This outline begins a series on the wars for independence in Spanish America. By 1750, the Spanish Empire in the Americas had been in place for two and a half centuries, and it was straining to survive. A powerful and increasing division had emerged between those Spaniards born in the Americas (Creoles) and those born in Spain (Peninsulars). Forces of intellectual and economic modernization both highlighted the backwardness of Spain in comparison with England and France and provided the impetus for Creoles to challenge the monarchy. In the mid-18th century, the Bourbon dynasty embarked on a series of political and economic reforms to revamp and revitalize the Spanish Empire. Ironically, these reforms were the source of some of the most important grievances of the Creoles and their motivations to break with Spain.
By 1750, the Spanish Empire in the Americas had been in place for two and a half centuries, and it was straining to survive.
A. A growing division emerged among those at the top of the social hierarchy, between the Creoles and the Peninsulars.
- Spaniards born in Spain (on the Iberian Peninsula) were known as Peninsulars.
- Those of Spanish descent born in the Americas were known as Creoles.
B. A sense of Creole identity had begun to emerge in Spanish America by the mid-17th century.
- This identity was reinforced by a growing sense of local pride and by the often open discrimination of Peninsulars when dealing with Creoles.
- Much like their English counterparts in North America, the Creoles increasingly saw themselves as the best judges of how to rule the colonies.
The process of modernization in Spanish America throughout the 18th century heightened the growing tension between Creoles and Peninsulars.

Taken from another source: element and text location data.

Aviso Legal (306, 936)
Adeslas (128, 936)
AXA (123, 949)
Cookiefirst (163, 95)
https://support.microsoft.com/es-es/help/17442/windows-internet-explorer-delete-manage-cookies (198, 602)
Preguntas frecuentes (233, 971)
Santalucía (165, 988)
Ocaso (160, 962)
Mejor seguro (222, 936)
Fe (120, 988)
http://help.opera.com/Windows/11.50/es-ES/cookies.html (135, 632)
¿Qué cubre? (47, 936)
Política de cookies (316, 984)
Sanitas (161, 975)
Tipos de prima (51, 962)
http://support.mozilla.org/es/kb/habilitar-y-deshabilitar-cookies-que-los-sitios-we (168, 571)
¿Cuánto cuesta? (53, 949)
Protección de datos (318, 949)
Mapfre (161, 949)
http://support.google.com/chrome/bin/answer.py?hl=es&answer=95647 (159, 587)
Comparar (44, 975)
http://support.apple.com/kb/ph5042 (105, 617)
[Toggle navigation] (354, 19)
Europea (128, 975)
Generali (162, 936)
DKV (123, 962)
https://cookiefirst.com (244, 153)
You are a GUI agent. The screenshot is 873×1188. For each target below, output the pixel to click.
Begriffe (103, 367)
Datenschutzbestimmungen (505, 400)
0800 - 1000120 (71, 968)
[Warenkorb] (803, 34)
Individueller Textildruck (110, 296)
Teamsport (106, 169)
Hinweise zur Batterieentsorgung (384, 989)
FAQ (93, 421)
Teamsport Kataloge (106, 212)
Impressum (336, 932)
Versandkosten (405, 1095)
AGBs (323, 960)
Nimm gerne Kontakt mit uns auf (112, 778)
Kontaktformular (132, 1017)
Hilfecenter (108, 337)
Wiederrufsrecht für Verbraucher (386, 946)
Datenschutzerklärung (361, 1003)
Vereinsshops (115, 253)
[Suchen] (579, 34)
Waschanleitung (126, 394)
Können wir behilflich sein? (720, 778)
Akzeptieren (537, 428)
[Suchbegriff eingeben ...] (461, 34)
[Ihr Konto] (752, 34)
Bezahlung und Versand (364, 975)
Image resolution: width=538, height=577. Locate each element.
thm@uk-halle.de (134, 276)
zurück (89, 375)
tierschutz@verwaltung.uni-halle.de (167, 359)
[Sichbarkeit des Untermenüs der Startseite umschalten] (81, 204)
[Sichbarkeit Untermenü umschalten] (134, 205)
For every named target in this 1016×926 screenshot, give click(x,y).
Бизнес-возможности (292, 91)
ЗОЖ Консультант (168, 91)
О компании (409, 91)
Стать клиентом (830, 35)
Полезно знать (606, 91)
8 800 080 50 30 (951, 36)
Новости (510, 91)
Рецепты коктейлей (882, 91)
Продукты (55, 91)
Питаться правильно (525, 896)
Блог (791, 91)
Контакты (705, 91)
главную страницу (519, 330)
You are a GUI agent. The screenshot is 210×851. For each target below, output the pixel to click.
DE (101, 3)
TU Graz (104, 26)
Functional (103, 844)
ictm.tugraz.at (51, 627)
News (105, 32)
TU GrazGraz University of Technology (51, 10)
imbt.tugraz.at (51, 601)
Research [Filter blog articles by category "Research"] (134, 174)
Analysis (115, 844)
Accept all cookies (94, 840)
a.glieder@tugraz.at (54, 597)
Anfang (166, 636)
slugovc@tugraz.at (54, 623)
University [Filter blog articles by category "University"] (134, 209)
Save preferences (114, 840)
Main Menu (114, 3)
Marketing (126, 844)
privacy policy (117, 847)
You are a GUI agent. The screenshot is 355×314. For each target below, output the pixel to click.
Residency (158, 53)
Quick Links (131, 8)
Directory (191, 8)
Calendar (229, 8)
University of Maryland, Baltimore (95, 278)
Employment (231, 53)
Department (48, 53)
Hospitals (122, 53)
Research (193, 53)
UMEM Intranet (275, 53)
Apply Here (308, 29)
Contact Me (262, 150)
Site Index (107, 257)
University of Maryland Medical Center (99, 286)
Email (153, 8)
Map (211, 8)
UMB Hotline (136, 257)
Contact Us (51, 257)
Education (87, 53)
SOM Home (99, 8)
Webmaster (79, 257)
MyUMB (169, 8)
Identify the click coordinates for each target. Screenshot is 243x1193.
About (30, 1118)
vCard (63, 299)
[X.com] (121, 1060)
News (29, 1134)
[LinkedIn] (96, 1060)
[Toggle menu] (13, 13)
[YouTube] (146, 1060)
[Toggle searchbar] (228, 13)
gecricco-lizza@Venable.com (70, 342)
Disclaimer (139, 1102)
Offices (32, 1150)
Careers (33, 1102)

A. As it had in North America, Enlightenment culture forced Spanish Americans to rethink their relationship to authority.
- They began to rethink their relationship with the Spanish monarchy, especially with the profoundly different approaches of the Bourbons after they succeeded the Hapsburgs.
- Many increasingly questioned the power and authority of the Catholic Church, the most important cultural institution in Spanish America.
- The radicalism of the French and American Revolutions had a profound impact on the Creoles.
B. A trading revolution in the Atlantic world also had a powerful effect on the Creoles.
- By 1750, they acutely felt the inability to trade with the English and the restrictions on trading within the empire.
- The colonies had a larger population than Spain and produced more exports, but they were limited to trading with one port in Spain, and the trade was heavily regulated and taxed.
The Spanish Crown made a sustained effort in the mid-18th century to revamp and revitalize the empire with the Bourbon reforms.
A. The Hapsburg dynasty ended with the death of Felipe IV in 1700.
- The struggle for succession touched off an international war involving the Spanish, French, English, and Portuguese, known as the War of Spanish Succession.
- The French succeeded in placing a branch of the Bourbon royal family on the Spanish throne, but the English won the war and achieved important economic and political concessions.
- The Spanish Bourbons would reorganize Spain’s empire in the 18th century along the same lines that the French Bourbons had reorganized France in the 17th century.
B. Collectively known as the Bourbon reforms, these sweeping changes affected administration, commerce, and the relationship between the Crown and its subjects.
- The Bourbons rationalized the administration of the empire to centralize power in the hands of the king.
- The Crown also weakened the power of the nobles by creating many new nobles and excluding the older nobility from positions of power.
- The monarchy attacked the Catholic Church, severely weakening it in both Spain and the colonies.
- The monarchy reasserted control over the colonies after nearly a century of lax imperial rule.
- Although the Bourbons made a series of changes to stimulate more trade within the empire, the system was still closed to the English.
C. The reforms, nevertheless, were too little and too late to save an aging empire.
- The reassertion of imperial control, as in British North America, angered and alienated many of the Creoles.
- The continuing inability of Creoles to trade freely with the English also produced great dissatisfaction.
- These reforms, however, did not lead the Creoles to break with Spain.
- Few openly advocated a break—until events in Europe forced the issue.